**EXERCISE DESCRIPTION**
How many lines in the material below contain the string "height"? Case counts. Reply with only the number.
### DATA LINES
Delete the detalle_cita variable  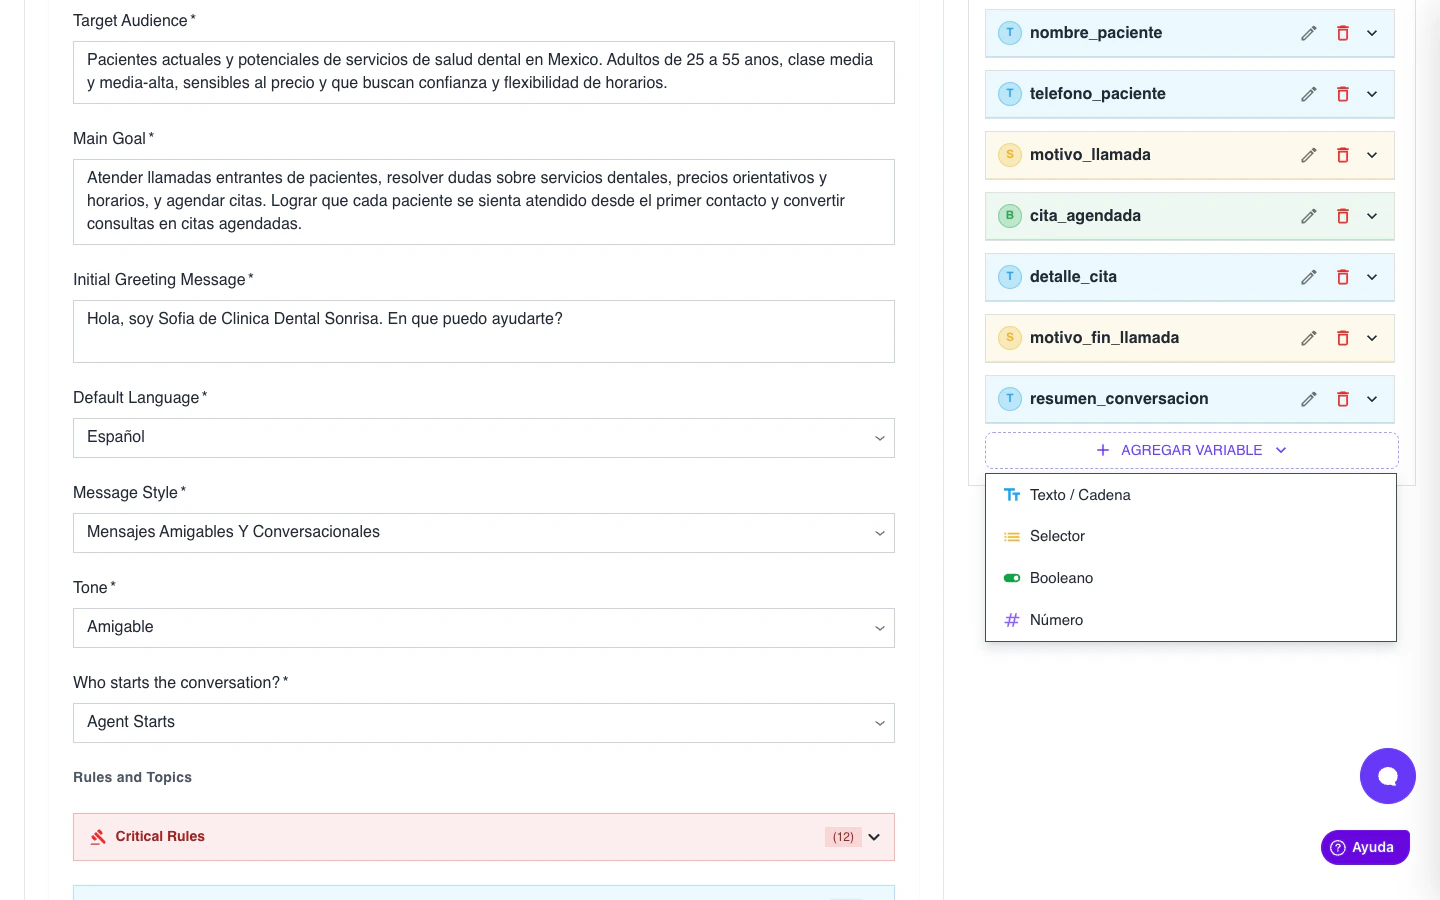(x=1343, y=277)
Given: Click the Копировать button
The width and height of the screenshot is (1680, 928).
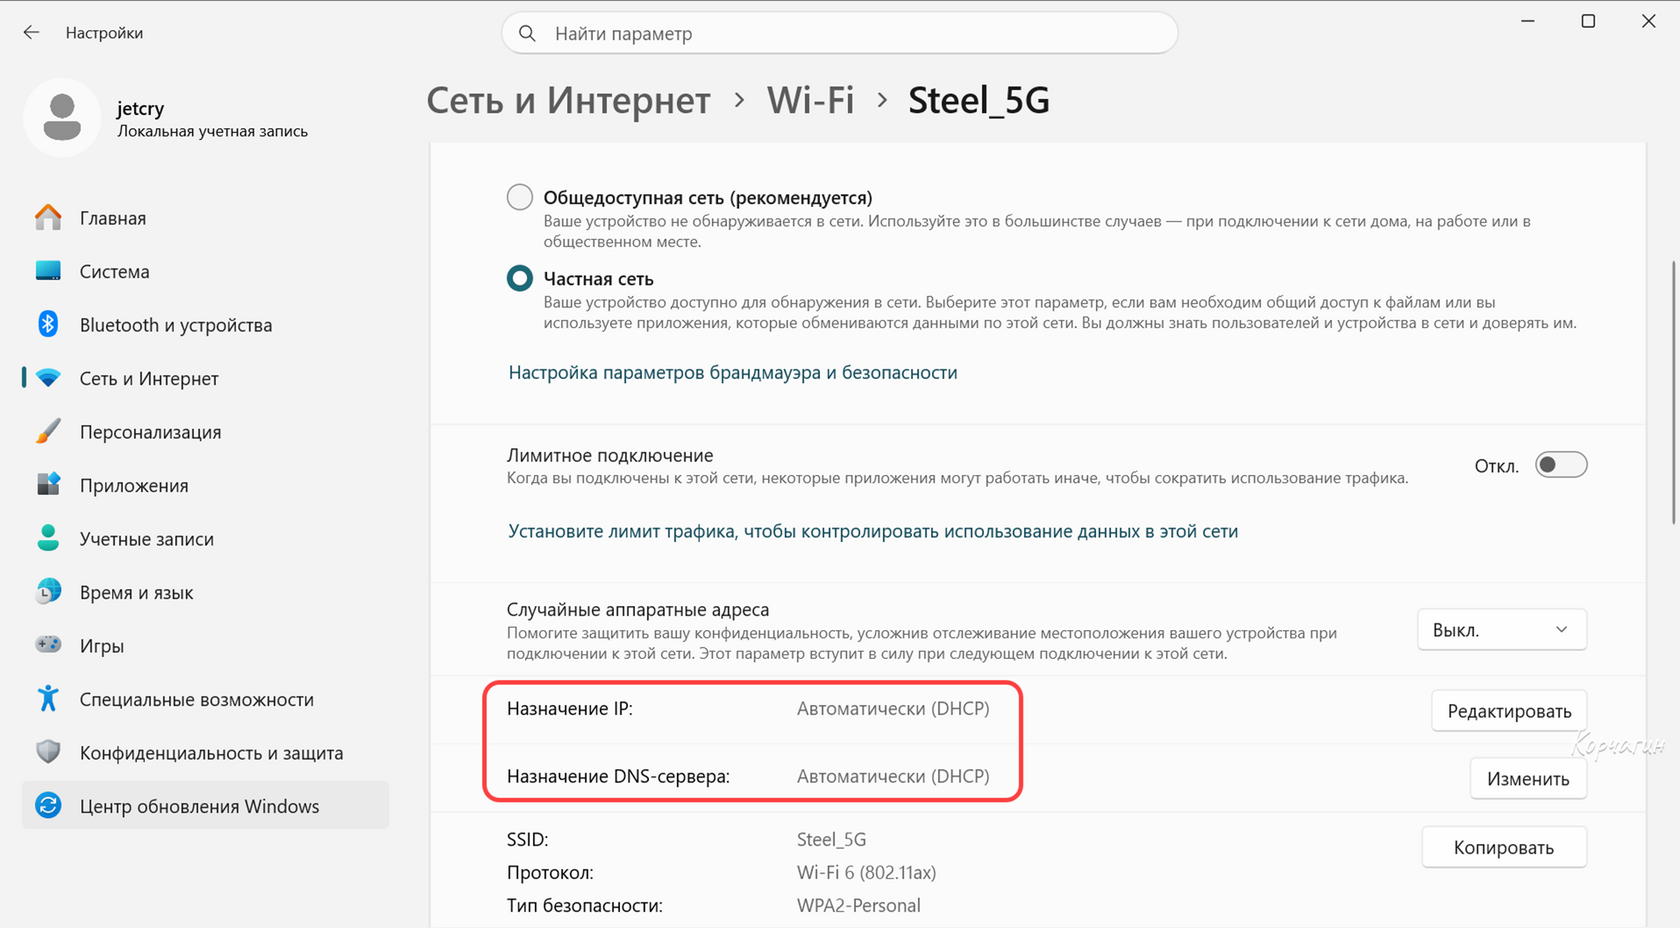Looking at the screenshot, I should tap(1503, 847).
######
### DATA LINES
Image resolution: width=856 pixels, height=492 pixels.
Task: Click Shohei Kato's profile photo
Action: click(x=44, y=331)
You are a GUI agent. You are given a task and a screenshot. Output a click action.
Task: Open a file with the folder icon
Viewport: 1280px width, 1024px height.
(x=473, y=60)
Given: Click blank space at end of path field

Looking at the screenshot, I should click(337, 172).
######
### DATA LINES
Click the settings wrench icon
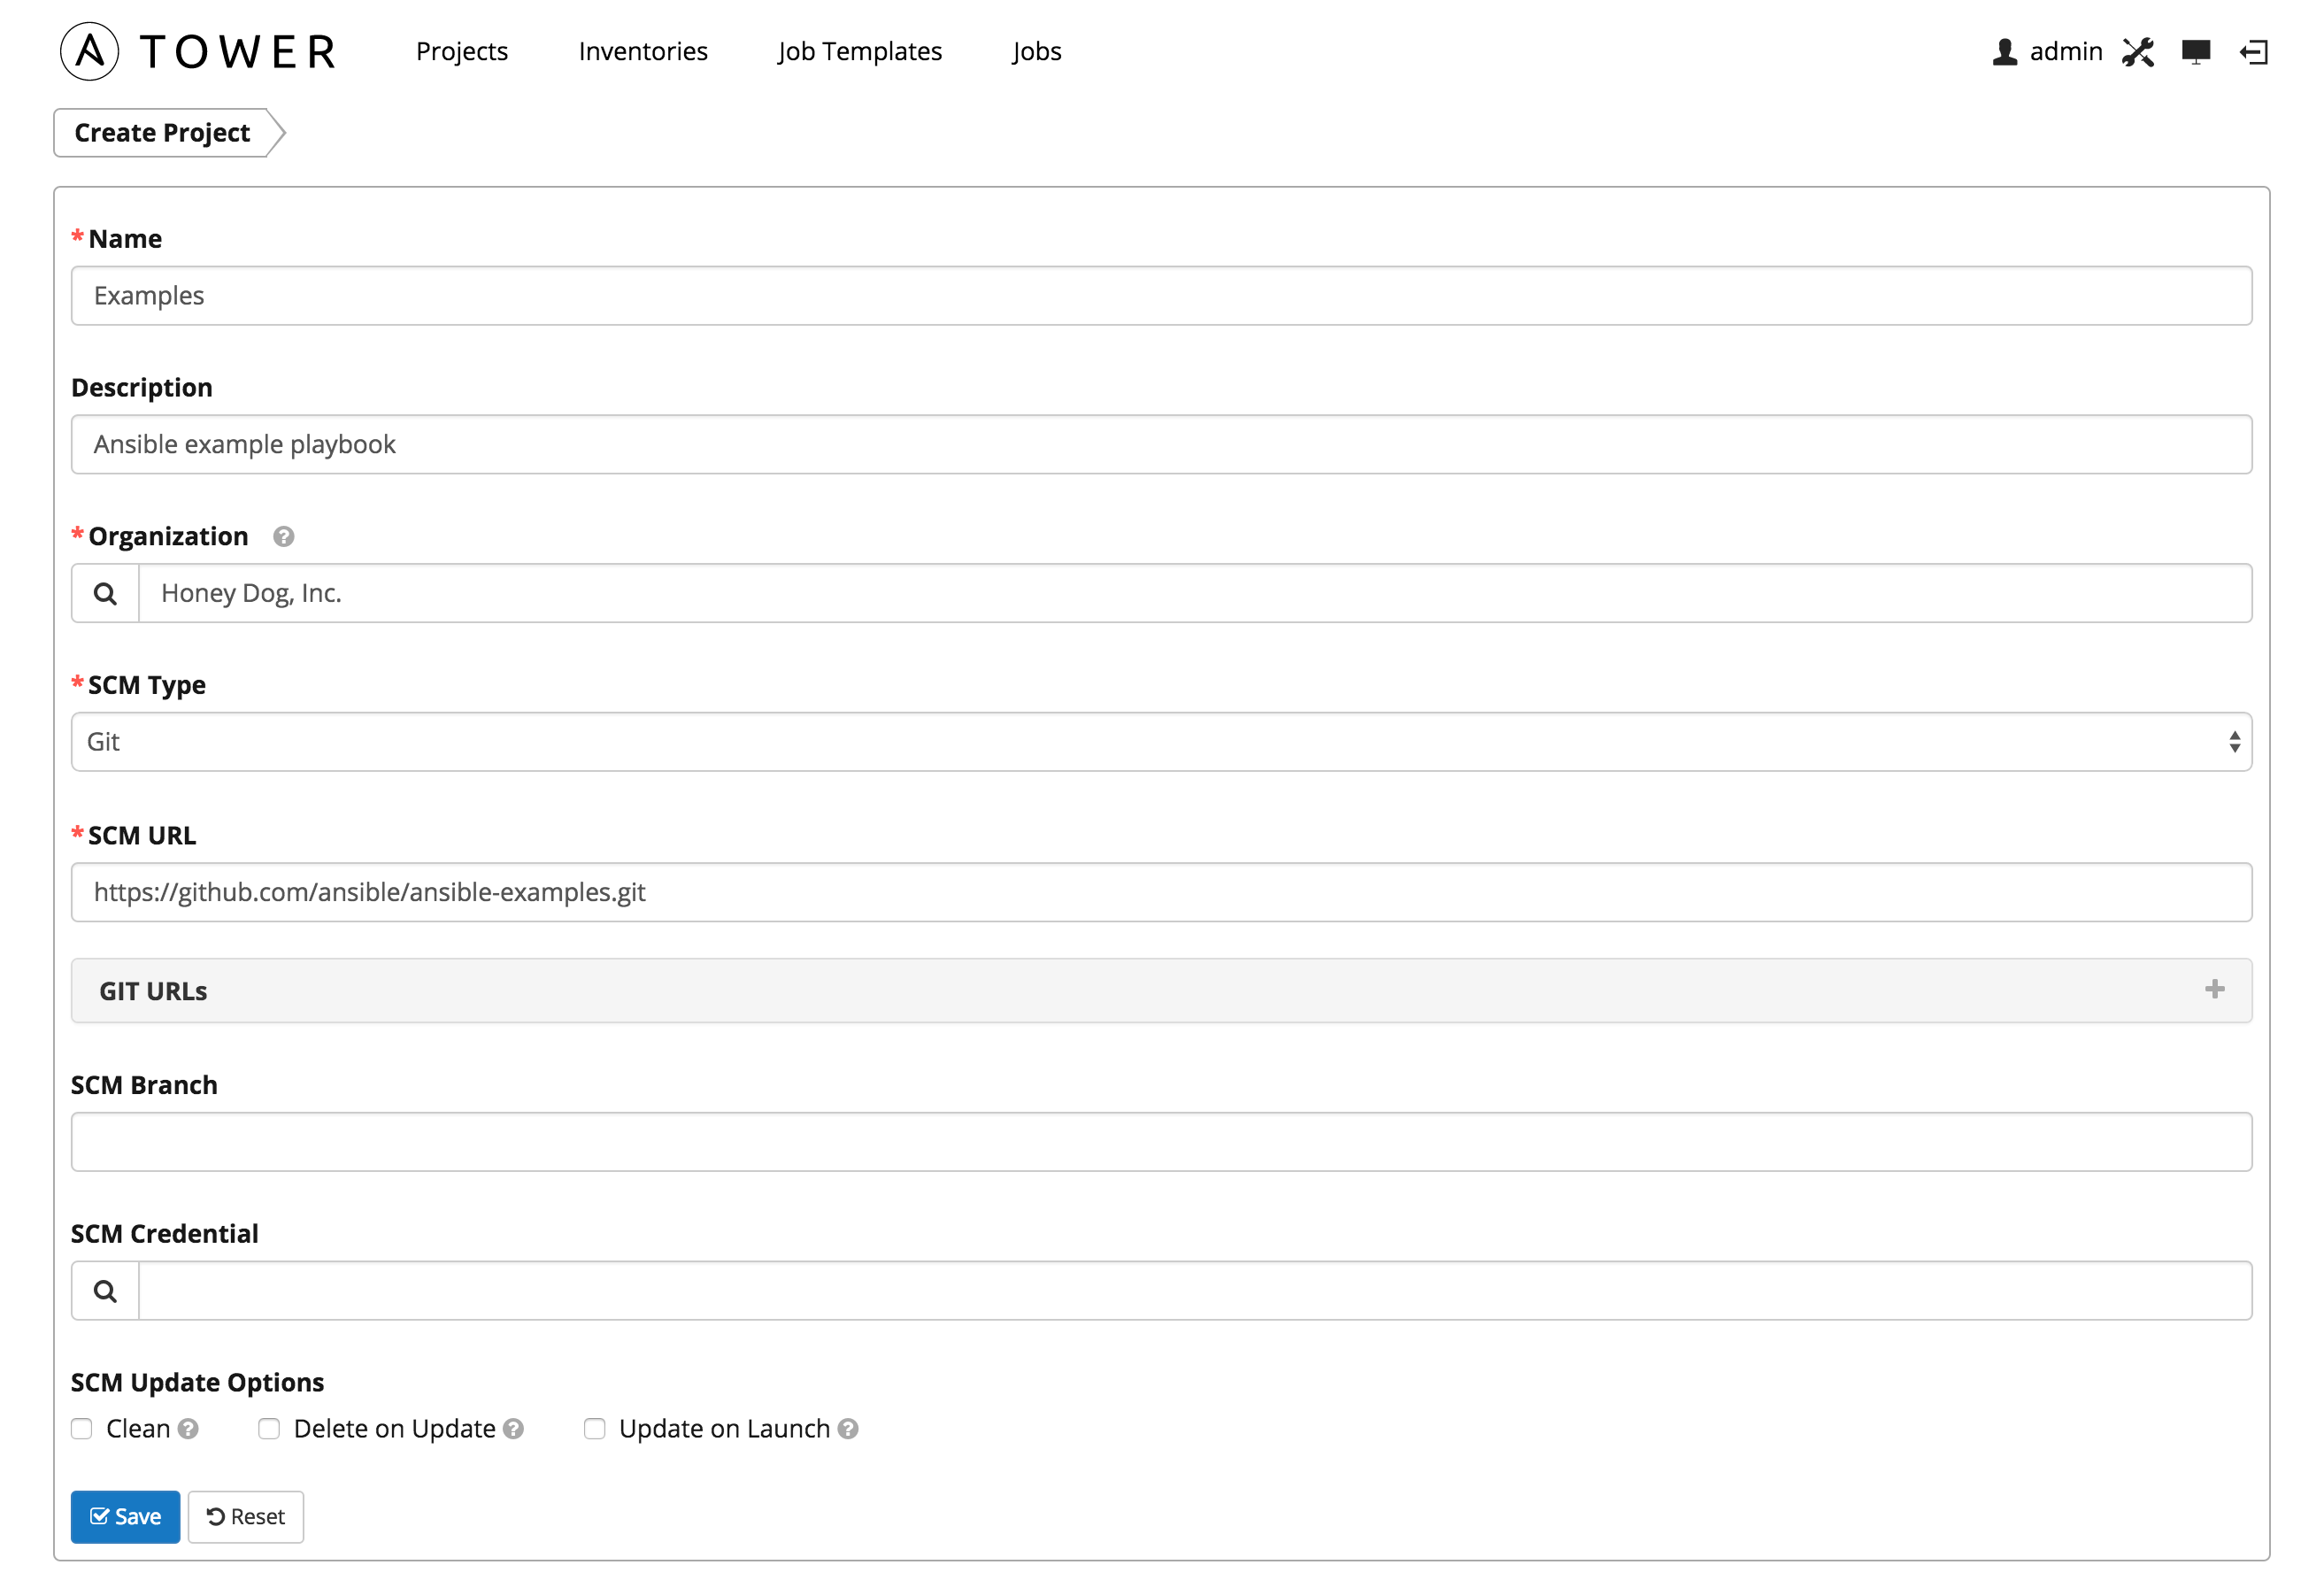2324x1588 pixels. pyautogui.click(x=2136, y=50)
######
**REPLY**
3